### Supplied data
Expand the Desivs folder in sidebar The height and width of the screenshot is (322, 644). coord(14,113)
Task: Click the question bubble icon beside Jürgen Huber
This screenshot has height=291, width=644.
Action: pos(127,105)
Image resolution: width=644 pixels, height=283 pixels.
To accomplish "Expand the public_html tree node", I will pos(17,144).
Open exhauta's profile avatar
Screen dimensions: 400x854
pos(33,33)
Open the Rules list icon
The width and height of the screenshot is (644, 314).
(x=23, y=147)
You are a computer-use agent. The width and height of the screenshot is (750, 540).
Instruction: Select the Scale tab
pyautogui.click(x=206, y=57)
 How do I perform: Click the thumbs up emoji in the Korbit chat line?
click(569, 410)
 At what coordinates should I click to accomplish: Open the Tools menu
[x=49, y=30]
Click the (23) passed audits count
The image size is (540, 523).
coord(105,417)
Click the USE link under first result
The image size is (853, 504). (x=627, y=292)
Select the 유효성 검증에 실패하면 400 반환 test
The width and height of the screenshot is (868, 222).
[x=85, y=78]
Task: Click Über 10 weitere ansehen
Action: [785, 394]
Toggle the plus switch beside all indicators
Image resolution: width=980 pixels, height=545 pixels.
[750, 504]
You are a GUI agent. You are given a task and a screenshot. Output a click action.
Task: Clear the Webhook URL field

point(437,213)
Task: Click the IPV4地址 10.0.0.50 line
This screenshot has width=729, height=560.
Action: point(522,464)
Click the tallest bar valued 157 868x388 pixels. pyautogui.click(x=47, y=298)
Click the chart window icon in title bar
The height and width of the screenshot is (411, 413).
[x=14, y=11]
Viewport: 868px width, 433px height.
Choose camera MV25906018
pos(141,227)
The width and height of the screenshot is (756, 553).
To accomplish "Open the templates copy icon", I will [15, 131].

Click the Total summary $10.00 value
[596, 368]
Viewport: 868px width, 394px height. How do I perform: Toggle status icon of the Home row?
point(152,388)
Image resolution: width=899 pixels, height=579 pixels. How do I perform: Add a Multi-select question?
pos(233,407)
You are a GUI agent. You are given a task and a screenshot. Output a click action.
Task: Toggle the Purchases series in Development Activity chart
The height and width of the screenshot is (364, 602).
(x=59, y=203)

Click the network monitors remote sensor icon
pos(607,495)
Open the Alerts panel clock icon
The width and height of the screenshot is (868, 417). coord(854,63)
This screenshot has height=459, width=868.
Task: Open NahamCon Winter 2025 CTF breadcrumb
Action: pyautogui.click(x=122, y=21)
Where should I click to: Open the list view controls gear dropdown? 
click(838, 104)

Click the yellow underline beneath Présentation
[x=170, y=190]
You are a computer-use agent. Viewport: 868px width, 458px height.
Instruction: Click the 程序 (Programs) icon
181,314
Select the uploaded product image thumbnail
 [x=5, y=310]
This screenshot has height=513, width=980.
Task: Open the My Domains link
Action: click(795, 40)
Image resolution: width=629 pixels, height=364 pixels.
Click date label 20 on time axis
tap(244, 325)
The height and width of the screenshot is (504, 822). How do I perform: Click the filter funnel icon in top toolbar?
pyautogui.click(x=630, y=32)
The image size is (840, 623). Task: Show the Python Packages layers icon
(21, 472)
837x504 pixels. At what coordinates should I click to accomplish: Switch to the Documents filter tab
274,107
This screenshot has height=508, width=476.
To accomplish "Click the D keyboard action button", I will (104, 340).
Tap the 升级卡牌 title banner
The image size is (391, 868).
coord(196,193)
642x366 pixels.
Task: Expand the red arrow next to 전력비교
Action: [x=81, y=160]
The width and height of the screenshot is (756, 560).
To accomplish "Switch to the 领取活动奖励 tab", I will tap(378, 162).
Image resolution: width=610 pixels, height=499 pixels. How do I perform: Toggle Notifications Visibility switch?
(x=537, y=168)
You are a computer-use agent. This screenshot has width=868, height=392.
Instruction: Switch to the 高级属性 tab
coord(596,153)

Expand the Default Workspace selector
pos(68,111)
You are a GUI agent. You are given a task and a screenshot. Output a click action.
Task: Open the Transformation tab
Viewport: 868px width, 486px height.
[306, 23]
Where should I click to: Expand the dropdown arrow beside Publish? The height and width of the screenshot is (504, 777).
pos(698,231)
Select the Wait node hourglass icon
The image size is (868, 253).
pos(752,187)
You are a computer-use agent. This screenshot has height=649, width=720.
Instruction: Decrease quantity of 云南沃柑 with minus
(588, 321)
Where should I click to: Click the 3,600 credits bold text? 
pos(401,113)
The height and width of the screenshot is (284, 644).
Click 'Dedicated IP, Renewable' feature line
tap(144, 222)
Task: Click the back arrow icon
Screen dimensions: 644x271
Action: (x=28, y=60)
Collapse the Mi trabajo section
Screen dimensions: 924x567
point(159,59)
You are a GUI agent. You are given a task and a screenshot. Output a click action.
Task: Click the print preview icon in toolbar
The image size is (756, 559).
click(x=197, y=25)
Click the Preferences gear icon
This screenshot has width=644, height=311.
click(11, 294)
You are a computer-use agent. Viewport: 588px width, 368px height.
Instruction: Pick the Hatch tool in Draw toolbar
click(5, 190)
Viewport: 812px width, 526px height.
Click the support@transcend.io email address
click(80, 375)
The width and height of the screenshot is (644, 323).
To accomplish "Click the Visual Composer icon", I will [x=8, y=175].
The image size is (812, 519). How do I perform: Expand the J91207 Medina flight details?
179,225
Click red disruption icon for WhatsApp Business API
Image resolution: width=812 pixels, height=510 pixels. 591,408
######
Reproduce the data exactly, character for character.

**The completed task**.
Expand the Desivs folder in sidebar The height and width of the screenshot is (322, 644). coord(14,113)
Task: Click the question bubble icon beside Jürgen Huber
This screenshot has height=291, width=644.
Action: pos(127,105)
Image resolution: width=644 pixels, height=283 pixels.
To accomplish "Expand the public_html tree node", I will pos(17,144).
Open exhauta's profile avatar
Screen dimensions: 400x854
pos(33,33)
Open the Rules list icon
The width and height of the screenshot is (644, 314).
(x=23, y=147)
You are a computer-use agent. The width and height of the screenshot is (750, 540).
Instruction: Select the Scale tab
pyautogui.click(x=206, y=57)
 How do I perform: Click the thumbs up emoji in the Korbit chat line?
click(569, 410)
 At what coordinates should I click to accomplish: Open the Tools menu
[x=49, y=30]
Click the (23) passed audits count
The image size is (540, 523).
coord(105,417)
Click the USE link under first result
The image size is (853, 504). (x=627, y=292)
Select the 유효성 검증에 실패하면 400 반환 test
The width and height of the screenshot is (868, 222).
[x=85, y=78]
Task: Click Über 10 weitere ansehen
Action: [785, 394]
Toggle the plus switch beside all indicators
Image resolution: width=980 pixels, height=545 pixels.
[750, 504]
You are a GUI agent. You are given a task and a screenshot. Output a click action.
Task: Clear the Webhook URL field

point(437,213)
Task: Click the IPV4地址 10.0.0.50 line
This screenshot has width=729, height=560.
Action: point(522,464)
Click the tallest bar valued 157 868x388 pixels. pyautogui.click(x=47, y=298)
Click the chart window icon in title bar
The height and width of the screenshot is (411, 413).
[x=14, y=11]
Viewport: 868px width, 433px height.
Choose camera MV25906018
pos(141,227)
The width and height of the screenshot is (756, 553).
To accomplish "Open the templates copy icon", I will [15, 131].

Click the Total summary $10.00 value
[596, 368]
Viewport: 868px width, 394px height. How do I perform: Toggle status icon of the Home row?
point(152,388)
Image resolution: width=899 pixels, height=579 pixels. How do I perform: Add a Multi-select question?
pos(233,407)
You are a GUI agent. You are given a task and a screenshot. Output a click action.
Task: Toggle the Purchases series in Development Activity chart
The height and width of the screenshot is (364, 602).
(x=59, y=203)

Click the network monitors remote sensor icon
pos(607,495)
Open the Alerts panel clock icon
The width and height of the screenshot is (868, 417). coord(854,63)
This screenshot has height=459, width=868.
Task: Open NahamCon Winter 2025 CTF breadcrumb
Action: pyautogui.click(x=122, y=21)
Where should I click to: Open the list view controls gear dropdown? 
click(838, 104)

Click the yellow underline beneath Présentation
[x=170, y=190]
You are a computer-use agent. Viewport: 868px width, 458px height.
Instruction: Click the 程序 (Programs) icon
181,314
Select the uploaded product image thumbnail
 [x=5, y=310]
This screenshot has height=513, width=980.
Task: Open the My Domains link
Action: click(795, 40)
Image resolution: width=629 pixels, height=364 pixels.
Click date label 20 on time axis
tap(244, 325)
The height and width of the screenshot is (504, 822). How do I perform: Click the filter funnel icon in top toolbar?
pyautogui.click(x=630, y=32)
The image size is (840, 623). Task: Show the Python Packages layers icon
(21, 472)
837x504 pixels. At what coordinates should I click to accomplish: Switch to the Documents filter tab
274,107
This screenshot has height=508, width=476.
To accomplish "Click the D keyboard action button", I will (104, 340).
Tap the 升级卡牌 title banner
The image size is (391, 868).
coord(196,193)
642x366 pixels.
Task: Expand the red arrow next to 전력비교
Action: [x=81, y=160]
The width and height of the screenshot is (756, 560).
To accomplish "Switch to the 领取活动奖励 tab", I will tap(378, 162).
Image resolution: width=610 pixels, height=499 pixels. How do I perform: Toggle Notifications Visibility switch?
(x=537, y=168)
You are a computer-use agent. This screenshot has width=868, height=392.
Instruction: Switch to the 高级属性 tab
coord(596,153)

Expand the Default Workspace selector
pos(68,111)
You are a GUI agent. You are given a task and a screenshot. Output a click action.
Task: Open the Transformation tab
Viewport: 868px width, 486px height.
[306, 23]
Where should I click to: Expand the dropdown arrow beside Publish? The height and width of the screenshot is (504, 777).
pos(698,231)
Select the Wait node hourglass icon
The image size is (868, 253).
pos(752,187)
You are a computer-use agent. This screenshot has height=649, width=720.
Instruction: Decrease quantity of 云南沃柑 with minus
(588, 321)
Where should I click to: Click the 3,600 credits bold text? 
pos(401,113)
The height and width of the screenshot is (284, 644).
Click 'Dedicated IP, Renewable' feature line
tap(144, 222)
Task: Click the back arrow icon
Screen dimensions: 644x271
Action: (x=28, y=60)
Collapse the Mi trabajo section
Screen dimensions: 924x567
point(159,59)
You are a GUI agent. You are given a task and a screenshot. Output a click action.
Task: Click the print preview icon in toolbar
The image size is (756, 559).
click(x=197, y=25)
Click the Preferences gear icon
This screenshot has width=644, height=311.
click(11, 294)
You are a computer-use agent. Viewport: 588px width, 368px height.
Instruction: Pick the Hatch tool in Draw toolbar
click(5, 190)
Viewport: 812px width, 526px height.
Click the support@transcend.io email address
click(80, 375)
The width and height of the screenshot is (644, 323).
To accomplish "Click the Visual Composer icon", I will [x=8, y=175].
The image size is (812, 519). How do I perform: Expand the J91207 Medina flight details?
179,225
Click red disruption icon for WhatsApp Business API
Image resolution: width=812 pixels, height=510 pixels. 591,408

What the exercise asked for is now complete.